Опубликовано в журнале Звезда, номер 9, 2018
Джулиан Барнс. Одна история. М.: Иностранка, Азбука-Аттикус, 2018
После необычного опыта беллетризации биографии, романа «Шум времени» о русском композиторе Дмитрии Шостаковиче, британец Джулиан Барнс вернулся в свою стезю, максимально реализовавшуюся в романе «Предчувствие конца», за который автор получил Букеровскую премию. Новая книга «Одна история» — роман-размышление, созданный на фундаменте рефлексии повествователя: герой Пол — как будто бы писатель, всю жизнь оттачивавший способы выражения своих мыслей, а заодно собиравший коллекцию высказываний о любви. Такое ощущение возникает потому, что слова для описания чувств подобраны невероятно точно, оттого в них нет надрыва, скорее есть холодная, схожая с терминологической, констатация с оттенком отчаяния.
Главная идея романа вложена в уста возлюбленной героя: «История любви у каждого своя. У каждого. Пусть она закончится крахом, угаснет, пусть даже не начнется вовсе и останется в воображении, но от этого она не станет менее реальной. Наоборот, она может стать даже более реальной». Эта мысль нашла удачное отражение на обложке: название, напечатанное машинописью, перечеркнуто и снова написано от руки — указание на уникальность той самой истории, которая определяет всю жизнь человека.
Рассказывая историю любви 19-летнего Пола и 48-летней Сьюзен, Барнс не играет с сюжетом и фабулой. Композиционную структуру писатель делает особенной за счет грамматической категории лица. В первой части повествование ведется от первого: это «я» цельное, не растворенное в другом, зацикленное на своих чувствах, — как и бывает в период влюбленности, когда кажется, что весь мир подождет, ведь есть ваша любовь и она сможет всё. В середине второй части — как раз после того, как влюбленные решили съехаться, — возникает второе лицо. Герой начинает терять себя, все его мысли сводятся к обустройству жизни избранницы и позже — к ее спасению от зависимости.
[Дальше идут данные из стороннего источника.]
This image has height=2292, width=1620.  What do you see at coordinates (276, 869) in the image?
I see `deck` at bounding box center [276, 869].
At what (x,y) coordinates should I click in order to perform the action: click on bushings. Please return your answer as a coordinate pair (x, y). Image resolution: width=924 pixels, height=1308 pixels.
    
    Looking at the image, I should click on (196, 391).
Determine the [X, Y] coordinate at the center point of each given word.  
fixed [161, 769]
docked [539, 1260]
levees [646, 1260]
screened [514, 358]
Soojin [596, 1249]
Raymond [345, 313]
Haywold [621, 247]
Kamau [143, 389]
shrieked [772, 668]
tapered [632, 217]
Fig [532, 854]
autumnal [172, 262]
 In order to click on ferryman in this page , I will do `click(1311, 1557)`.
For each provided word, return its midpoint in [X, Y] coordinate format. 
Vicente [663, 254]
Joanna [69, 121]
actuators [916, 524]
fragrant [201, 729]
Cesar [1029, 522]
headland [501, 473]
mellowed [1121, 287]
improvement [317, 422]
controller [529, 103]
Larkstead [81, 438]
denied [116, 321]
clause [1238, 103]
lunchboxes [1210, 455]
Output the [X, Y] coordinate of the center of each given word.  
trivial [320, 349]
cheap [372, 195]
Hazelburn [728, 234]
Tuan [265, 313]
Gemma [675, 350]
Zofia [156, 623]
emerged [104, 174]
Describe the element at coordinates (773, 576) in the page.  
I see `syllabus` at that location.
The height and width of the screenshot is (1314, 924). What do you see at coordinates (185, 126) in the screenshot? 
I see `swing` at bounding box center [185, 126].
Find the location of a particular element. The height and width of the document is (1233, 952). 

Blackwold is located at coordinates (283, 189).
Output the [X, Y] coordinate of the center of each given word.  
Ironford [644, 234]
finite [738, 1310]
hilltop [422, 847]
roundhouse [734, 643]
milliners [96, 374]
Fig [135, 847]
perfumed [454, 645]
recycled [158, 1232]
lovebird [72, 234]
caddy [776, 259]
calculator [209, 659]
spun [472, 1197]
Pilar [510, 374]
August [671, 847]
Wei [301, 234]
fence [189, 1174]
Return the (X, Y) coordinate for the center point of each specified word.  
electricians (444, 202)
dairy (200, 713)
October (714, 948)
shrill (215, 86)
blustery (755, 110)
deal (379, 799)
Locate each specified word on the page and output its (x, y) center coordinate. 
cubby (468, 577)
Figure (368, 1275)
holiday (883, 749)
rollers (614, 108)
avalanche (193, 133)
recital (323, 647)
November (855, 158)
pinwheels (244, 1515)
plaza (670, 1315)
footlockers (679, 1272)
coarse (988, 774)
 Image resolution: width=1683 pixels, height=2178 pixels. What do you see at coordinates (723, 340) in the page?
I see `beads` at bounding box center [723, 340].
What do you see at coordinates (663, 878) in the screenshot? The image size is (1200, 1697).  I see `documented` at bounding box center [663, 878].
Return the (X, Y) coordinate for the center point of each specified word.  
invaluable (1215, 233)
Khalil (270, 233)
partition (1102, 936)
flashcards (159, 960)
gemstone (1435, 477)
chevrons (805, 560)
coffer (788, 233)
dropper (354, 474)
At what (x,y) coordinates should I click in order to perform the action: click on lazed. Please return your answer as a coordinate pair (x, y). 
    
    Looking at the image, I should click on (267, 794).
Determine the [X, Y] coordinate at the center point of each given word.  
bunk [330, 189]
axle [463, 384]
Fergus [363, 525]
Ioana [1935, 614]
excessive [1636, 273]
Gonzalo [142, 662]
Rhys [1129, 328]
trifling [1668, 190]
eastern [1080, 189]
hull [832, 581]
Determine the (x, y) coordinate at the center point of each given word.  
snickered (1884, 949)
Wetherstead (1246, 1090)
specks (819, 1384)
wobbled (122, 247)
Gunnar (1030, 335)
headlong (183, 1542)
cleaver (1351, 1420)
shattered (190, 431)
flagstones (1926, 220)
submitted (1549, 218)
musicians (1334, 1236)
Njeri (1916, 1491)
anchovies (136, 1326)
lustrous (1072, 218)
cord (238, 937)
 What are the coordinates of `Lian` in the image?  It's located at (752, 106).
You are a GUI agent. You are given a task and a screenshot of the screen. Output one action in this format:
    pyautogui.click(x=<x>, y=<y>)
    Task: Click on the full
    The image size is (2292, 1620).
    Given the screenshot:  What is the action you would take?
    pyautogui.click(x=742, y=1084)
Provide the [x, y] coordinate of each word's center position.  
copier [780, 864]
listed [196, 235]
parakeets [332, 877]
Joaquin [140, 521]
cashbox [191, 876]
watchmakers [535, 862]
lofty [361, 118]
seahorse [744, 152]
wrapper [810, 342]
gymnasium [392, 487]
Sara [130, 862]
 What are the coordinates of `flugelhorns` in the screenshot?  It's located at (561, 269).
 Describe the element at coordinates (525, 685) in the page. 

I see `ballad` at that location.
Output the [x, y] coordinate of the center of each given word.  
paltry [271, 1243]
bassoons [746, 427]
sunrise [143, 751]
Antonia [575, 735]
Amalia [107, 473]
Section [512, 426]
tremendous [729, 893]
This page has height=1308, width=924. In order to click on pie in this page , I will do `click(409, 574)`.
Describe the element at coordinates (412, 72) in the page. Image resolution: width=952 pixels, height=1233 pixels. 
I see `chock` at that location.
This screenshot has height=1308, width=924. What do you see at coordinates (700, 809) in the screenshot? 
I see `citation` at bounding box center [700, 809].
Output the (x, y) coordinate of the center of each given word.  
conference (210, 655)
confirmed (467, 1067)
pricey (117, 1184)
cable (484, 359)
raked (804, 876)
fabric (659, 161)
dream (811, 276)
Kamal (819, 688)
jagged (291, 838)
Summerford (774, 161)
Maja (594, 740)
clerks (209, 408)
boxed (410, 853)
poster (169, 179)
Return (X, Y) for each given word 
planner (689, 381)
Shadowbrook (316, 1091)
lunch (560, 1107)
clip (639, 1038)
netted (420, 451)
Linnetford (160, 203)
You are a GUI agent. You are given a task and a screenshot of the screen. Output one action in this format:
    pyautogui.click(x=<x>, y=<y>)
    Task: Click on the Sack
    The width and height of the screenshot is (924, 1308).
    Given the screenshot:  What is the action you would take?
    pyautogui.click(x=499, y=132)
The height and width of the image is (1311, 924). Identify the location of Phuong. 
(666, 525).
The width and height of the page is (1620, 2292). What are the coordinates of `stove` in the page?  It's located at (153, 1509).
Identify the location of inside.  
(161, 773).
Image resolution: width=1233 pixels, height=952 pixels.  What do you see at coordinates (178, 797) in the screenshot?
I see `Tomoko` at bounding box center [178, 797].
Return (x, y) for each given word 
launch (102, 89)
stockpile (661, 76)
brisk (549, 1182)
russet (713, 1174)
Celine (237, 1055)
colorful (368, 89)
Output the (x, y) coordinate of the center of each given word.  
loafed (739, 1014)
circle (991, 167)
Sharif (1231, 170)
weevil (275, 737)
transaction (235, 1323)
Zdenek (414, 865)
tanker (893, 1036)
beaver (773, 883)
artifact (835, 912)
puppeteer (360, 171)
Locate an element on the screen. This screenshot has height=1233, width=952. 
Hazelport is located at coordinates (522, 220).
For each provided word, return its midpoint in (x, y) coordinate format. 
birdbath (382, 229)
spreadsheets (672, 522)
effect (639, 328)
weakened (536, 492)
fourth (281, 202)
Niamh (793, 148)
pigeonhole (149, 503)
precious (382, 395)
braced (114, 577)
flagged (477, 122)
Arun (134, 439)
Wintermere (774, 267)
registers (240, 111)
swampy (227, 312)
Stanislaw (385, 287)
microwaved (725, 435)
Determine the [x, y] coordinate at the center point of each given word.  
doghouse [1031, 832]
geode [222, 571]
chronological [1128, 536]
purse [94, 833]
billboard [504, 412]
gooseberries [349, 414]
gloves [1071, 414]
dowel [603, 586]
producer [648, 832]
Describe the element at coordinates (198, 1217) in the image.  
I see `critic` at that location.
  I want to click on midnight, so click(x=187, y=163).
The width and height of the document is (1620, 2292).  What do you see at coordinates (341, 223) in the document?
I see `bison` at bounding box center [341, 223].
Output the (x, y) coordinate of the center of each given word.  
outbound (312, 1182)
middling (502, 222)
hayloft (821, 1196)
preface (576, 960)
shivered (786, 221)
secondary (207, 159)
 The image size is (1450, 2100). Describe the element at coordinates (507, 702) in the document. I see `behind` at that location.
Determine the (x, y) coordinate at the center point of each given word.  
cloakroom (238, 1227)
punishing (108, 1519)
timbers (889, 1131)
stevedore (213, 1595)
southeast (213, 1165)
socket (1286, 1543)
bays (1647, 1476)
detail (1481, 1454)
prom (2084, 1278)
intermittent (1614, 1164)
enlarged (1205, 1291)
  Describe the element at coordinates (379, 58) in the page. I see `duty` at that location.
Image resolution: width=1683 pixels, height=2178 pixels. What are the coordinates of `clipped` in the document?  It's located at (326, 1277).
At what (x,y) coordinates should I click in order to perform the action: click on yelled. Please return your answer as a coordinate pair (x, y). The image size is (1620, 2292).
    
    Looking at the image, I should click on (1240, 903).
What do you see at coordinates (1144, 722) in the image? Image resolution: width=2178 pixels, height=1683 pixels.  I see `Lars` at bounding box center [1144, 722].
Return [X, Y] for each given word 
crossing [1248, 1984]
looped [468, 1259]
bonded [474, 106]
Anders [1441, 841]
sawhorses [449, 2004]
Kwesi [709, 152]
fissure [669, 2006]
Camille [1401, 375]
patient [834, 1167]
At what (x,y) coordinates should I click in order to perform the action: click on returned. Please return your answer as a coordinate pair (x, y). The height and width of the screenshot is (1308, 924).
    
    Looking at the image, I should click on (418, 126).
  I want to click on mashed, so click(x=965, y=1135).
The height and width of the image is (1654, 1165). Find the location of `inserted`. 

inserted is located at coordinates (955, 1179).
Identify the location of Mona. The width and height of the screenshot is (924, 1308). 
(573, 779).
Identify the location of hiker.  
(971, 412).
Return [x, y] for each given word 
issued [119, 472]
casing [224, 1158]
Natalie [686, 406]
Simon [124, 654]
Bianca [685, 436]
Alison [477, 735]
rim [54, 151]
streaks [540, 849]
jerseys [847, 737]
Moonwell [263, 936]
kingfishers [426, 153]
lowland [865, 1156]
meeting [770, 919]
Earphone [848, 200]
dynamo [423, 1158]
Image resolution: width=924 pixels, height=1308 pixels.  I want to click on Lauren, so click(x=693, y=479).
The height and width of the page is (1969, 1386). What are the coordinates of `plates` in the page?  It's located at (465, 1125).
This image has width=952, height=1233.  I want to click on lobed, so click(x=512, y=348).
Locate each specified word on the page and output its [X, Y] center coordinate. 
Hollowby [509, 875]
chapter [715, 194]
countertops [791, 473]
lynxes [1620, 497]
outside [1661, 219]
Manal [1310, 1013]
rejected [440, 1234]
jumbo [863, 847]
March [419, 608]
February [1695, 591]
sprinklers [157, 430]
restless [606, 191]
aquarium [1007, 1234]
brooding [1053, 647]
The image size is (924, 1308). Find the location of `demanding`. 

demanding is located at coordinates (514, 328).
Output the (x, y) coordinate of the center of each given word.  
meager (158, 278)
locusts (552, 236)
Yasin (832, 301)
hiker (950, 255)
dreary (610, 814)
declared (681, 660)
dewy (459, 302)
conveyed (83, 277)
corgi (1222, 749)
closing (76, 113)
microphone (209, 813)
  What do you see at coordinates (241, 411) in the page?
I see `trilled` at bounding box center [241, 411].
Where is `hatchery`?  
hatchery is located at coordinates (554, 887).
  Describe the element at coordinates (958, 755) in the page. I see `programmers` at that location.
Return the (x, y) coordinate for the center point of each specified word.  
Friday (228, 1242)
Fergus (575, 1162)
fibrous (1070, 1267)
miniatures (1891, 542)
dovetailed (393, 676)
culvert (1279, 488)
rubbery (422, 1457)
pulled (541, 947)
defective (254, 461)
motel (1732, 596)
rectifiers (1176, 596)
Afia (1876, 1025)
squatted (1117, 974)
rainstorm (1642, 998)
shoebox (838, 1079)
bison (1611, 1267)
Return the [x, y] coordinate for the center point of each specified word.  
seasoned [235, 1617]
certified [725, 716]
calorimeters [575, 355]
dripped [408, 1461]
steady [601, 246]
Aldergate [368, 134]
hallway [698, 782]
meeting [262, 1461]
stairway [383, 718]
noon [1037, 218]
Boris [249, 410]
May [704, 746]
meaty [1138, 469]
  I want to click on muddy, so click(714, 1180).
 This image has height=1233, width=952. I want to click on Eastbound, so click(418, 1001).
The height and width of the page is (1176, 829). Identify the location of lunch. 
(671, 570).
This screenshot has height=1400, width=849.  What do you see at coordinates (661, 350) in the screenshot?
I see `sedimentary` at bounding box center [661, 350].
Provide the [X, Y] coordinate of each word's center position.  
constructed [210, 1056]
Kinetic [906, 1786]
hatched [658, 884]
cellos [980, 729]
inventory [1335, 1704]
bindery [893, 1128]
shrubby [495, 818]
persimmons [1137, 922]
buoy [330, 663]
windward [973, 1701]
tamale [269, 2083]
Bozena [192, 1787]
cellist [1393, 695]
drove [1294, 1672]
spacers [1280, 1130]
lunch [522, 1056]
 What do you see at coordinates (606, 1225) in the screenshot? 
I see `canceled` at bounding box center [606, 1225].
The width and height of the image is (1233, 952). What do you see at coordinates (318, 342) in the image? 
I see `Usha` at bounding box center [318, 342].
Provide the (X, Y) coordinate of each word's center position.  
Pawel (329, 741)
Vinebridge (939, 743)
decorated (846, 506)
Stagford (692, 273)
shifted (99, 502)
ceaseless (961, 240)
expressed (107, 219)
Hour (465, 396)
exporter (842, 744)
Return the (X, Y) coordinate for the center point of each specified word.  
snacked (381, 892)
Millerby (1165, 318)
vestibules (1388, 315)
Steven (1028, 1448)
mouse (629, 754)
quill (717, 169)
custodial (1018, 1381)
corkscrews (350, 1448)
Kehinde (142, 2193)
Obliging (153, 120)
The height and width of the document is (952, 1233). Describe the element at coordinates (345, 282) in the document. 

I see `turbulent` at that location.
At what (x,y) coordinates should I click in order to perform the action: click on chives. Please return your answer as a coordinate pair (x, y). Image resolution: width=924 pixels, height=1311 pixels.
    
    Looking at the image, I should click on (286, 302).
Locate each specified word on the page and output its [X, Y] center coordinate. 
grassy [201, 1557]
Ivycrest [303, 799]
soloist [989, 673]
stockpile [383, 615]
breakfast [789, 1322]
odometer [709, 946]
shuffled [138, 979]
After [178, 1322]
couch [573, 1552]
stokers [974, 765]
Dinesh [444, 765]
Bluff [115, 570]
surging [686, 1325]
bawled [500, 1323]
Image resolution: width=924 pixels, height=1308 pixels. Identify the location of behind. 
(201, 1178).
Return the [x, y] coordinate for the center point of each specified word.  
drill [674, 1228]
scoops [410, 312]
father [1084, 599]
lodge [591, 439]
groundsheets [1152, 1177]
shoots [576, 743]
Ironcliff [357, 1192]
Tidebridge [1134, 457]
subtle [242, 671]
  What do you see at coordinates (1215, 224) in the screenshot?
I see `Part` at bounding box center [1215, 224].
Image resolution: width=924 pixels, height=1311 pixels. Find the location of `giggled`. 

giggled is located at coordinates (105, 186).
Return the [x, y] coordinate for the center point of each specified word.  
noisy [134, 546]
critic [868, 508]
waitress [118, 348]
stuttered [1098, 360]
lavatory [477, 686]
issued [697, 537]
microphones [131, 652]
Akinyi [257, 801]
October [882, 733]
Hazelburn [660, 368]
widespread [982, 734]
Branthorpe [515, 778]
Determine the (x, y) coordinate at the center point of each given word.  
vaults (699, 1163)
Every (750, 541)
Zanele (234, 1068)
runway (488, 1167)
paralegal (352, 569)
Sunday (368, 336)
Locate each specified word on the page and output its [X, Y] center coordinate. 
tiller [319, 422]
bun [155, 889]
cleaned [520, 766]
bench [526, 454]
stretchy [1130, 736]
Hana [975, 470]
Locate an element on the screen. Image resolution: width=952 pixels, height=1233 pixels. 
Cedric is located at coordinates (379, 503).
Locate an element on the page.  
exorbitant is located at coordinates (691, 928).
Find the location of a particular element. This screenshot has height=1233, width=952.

Именно в это время он открывает в себе новые эмоции, возникающие, когда один партнер теряет себя в другом: «Ты убеждаешься, что сочувствие и неприязнь способны к сосуществованию». Второе лицо здесь выступает еще и в том качестве, в котором обычно используется обобщенно-личное сказуемое: выбор совершает не «я» рассказчика и не некий «он», а ты и даже вы все.
Третья часть начинается в третьем лице — есть возможность взглянуть на судьбу Пола со стороны, а заодно и с точки зрения всеведущего автора. Теперь это «он», которого можно осуждать или жалеть, сплетничать о нем, повзрослевшем и постаревшем. И для самого рассказчика он сам в прошедшем перестает идентифицироваться с собой настоящим. Другой вариант интерпретации — описываемые отношения настолько вымотали и изувечили героя, что он не может больше говорить, говорить можно только о нем. Здесь в дело вступает сослагательное наклонение — а в каком еще мыслить о своей прошедшей жизни: что, если бы произошло так, а не эдак? В финале мы на мгновение возвращаемся к первому лицу, чтобы вместе с героем пережить конец его истории. Эта последняя точка возвращает ему себя, освобождает от угрызений совести и вины, которые не давали строить собственную жизнь вне этой единственной истории.
Главный герой всю жизнь выписывал в блокнот разные цитаты о любви, а потом, когда они переставали казаться истинными, вычеркивал. В конце концов он пришел к мысли, что любви нельзя дать определение, «можно только запечатлеть ее в рассказанной истории». Что и сделал Джулиан Барнс. Читателю же остается только последовать примеру героя и запастись блокнотом, чтобы выписывать удивительно меткие высказывания обо всех стадиях этого чувства.